En la puerta, ¡Fenoy! Defensa: ¡Torrecilla, Gail, Andrinúa y Juan Carlos! Medio campo con ¡Jorge, Minguela y Eusebio! Más arriba ¡Aravena y el pato Yañez! En punta… ¡Víctor!
Entrenador… ¡Vicente Cantatore!
Gritábamos cada nombre con fe de converso hasta la ronquera. Era el «nuevo» estadio José Zorrilla, mediados los 80 del siglo pasado. Estábamos en fila alta: preferencia especial; números 40 y 42. A mi derecha escoltado por una plana mayor de sujetos de la Compañía de Jesús; a mi izquierda educado por una colección de Viejas Guardias que habían visto más fútbol que nadie. Yo estaba protegido por mi tío, el hombre que me había iniciado en esto del fútbol cuando, años atrás, me llevó a medio partido en el otro estadio, el «viejo». En ese partido, contra el Español de Barcelona, ganaba el Pucela al final y yo entendí la felicidad.
Aquel día mágico, estábamos de pie junto a unas rejas que hacían de frontera entre el campo y temblaban de tensión. Era la primera fila: gritos bruscos, tíos diciendo tacos con tos bronquítica, todos encerrados en una nube de nicotina de Farias que aislaba este escenario del resto del mundo. Yo miraba de soslayo a mi tío, maletín de ejecutivo, bufanda gris y gorra parda. Él me sonreía para tranquilizar mi asombro mientras preguntaba: «¿Te gusta?». Como siempre he sido un niño formal y educado, entendiendo eso como «muy pulido» vamos, hacía una pausa, antes de responder, pensando si mi madre era consciente de dónde estaba. Porque era un mundo totalmente desconocido: muy adulto, de formas lumpen, de palabrotas y gritos, de barro y blasfemias, mucho tabaco y gente de todo pelaje y concepcion. Una cofradía de unión inmediata que asistían ensimismados al heroismo de dioses sufrientes peleaban en un olimpo blanquivioleta.
Asi la droga del fútbol entró en mí sin remedio, adicto cada domingo, sea el primer equipo, sea el Promesas. Era inicios de los 80 y un Valladolid con Paquito entrenador, Gilberto, los Pepín y siempre «el loco» Fenoy, me llevaban en volandas a la gloria.
Recuerdo esto hoy con más intensidad si cabe… y emocionado porque hoy, Vicente Cantatore, Don Vicente ha fallecido. Y lo siento en el alma, personal, sentimentalmente y como parte fundamental de mi biografía. Ya llevábamos mucho fútbol visto cuando llegó al Pucela, pero Don Vicente, nos hizo avanzar el nivel.
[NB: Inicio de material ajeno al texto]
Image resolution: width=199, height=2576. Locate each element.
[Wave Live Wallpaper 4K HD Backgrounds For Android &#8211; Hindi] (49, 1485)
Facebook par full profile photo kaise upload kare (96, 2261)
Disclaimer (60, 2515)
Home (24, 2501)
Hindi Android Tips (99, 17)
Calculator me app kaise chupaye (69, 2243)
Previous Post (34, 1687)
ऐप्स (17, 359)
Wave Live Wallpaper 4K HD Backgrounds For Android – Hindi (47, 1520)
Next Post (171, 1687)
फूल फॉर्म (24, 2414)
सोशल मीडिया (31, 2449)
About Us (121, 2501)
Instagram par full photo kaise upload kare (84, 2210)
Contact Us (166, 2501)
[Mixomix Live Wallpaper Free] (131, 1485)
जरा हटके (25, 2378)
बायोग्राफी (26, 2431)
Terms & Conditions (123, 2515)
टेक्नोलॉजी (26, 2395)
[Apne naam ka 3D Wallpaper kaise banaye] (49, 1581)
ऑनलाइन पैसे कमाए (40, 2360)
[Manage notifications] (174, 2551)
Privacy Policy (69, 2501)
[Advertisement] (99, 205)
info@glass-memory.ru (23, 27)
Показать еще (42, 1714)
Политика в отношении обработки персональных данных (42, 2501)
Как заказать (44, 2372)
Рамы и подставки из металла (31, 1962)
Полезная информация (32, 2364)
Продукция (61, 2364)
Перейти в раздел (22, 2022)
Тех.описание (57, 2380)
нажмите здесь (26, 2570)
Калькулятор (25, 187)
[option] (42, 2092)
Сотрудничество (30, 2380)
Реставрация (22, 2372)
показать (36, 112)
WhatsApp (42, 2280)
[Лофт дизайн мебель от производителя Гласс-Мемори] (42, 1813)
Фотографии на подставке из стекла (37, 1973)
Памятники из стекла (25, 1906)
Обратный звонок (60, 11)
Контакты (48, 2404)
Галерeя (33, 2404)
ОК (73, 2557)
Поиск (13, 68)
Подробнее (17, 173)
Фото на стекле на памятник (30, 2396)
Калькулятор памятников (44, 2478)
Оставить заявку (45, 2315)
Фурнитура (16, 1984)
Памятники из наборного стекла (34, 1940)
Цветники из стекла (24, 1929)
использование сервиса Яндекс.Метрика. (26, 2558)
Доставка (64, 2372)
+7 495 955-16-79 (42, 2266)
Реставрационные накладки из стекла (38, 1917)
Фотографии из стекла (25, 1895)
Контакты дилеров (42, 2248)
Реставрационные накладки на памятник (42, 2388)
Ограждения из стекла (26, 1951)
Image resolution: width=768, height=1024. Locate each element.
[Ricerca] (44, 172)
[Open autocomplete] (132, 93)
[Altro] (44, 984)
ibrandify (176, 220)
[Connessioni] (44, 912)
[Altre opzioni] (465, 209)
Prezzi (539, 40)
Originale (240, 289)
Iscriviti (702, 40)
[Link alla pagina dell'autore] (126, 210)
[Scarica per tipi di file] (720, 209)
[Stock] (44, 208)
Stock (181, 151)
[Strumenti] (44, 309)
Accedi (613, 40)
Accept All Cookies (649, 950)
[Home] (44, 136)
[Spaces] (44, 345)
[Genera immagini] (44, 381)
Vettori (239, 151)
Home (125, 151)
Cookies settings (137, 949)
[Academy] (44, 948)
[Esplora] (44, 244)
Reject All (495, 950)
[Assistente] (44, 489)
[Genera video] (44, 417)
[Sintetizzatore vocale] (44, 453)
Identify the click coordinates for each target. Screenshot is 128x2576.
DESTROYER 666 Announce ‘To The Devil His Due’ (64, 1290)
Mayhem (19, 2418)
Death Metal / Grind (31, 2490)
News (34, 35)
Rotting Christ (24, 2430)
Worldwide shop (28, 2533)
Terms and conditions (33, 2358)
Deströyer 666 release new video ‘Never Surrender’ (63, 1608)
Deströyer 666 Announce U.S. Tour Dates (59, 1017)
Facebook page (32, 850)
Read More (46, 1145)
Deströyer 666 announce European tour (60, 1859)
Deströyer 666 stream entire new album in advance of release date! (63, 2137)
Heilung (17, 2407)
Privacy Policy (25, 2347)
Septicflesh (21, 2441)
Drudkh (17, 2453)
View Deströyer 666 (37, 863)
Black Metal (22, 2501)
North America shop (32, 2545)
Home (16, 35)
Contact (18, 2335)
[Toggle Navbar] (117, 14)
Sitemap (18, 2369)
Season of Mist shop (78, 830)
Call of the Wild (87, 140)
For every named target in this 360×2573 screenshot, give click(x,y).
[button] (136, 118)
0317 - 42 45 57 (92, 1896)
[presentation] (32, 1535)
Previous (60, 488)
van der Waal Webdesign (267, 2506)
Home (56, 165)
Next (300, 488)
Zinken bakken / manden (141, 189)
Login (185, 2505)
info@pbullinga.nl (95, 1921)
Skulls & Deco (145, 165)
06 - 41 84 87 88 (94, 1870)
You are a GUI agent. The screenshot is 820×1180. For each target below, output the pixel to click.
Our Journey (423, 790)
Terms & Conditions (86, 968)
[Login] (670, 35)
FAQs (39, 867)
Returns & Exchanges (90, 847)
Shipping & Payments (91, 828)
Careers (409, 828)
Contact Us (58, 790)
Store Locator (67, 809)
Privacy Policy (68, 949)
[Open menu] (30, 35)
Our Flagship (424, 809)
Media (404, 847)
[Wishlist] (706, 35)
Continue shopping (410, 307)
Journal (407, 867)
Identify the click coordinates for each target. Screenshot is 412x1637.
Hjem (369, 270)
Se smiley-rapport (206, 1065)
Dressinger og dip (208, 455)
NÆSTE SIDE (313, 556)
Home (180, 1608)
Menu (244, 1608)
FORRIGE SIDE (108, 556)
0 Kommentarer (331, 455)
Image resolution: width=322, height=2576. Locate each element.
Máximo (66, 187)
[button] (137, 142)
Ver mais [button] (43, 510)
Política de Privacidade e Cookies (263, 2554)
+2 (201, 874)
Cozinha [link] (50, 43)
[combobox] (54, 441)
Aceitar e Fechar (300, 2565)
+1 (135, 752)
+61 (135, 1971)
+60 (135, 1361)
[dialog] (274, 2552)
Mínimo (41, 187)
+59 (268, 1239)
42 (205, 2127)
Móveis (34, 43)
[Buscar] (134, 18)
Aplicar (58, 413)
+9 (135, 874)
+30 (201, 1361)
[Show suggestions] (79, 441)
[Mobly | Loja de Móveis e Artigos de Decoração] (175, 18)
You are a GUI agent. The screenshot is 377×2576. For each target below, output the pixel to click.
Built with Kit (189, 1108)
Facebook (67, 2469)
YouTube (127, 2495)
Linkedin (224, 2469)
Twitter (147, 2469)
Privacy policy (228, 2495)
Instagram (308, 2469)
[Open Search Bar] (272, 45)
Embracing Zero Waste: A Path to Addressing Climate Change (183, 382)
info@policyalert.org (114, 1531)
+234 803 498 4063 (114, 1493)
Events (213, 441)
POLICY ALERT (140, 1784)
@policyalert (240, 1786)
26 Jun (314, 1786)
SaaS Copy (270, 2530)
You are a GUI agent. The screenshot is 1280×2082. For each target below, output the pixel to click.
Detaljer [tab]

Un tipo «muy suyo», como reconoció con retintín y derrota el periodista Javier Ares, cuando se rindió a la evidencia de su error con una polémica menor. Esa personalidad de Cantatore, «muy suya», se trasladó a un equipo que pasó de ser comparsa a creer en sí mismo, ganara o perdiera. Y con la transformación del equipo, así creó a un público que estaba a muerte con él como ha estado con pocos. Para mí fue el primer entrenador capaz de expresarse claro en las ruedas de prensa, sobrio, superando la dialéctica del topicazo cañí y frenando la retórica filosófica que nos vendría después, vía Colombia.
La palabra justa, la pose firme y el pitillo como batuta, Don Vicente fue una escuela de fútbol; descubridor, entre otros, de Fernando Hierro cuando, en un miércoles cualquiera, le trajo su hermano Manolo con la trampa de «es un chaval de Málaga amiguete mío que vale mucho». Al verle llegar, Don Vicente le dijo «este chico es familia, ¿no?». Dos tipos con un look idéntico recién sacado de cualquier casting quinqui de película patria, no podrían más que asentir mudos.
Nos llevó a una final de copa y vibramos cada domingo; fue cesado en directo, único caso en la historia, en el programa de radio del «Butanito», por un presidente vividor. Se fue, por supuesto, «muy suyo», muy digno y muy tío. Con un par, como se van los hombres. Los últimos años se ha dedicado a recordar su gloria en una residencia de Valladolid.
Muchas gracias, Don Vicente. Esto está dedicado a mi tío y a usted. Nos vemos en el Cielo.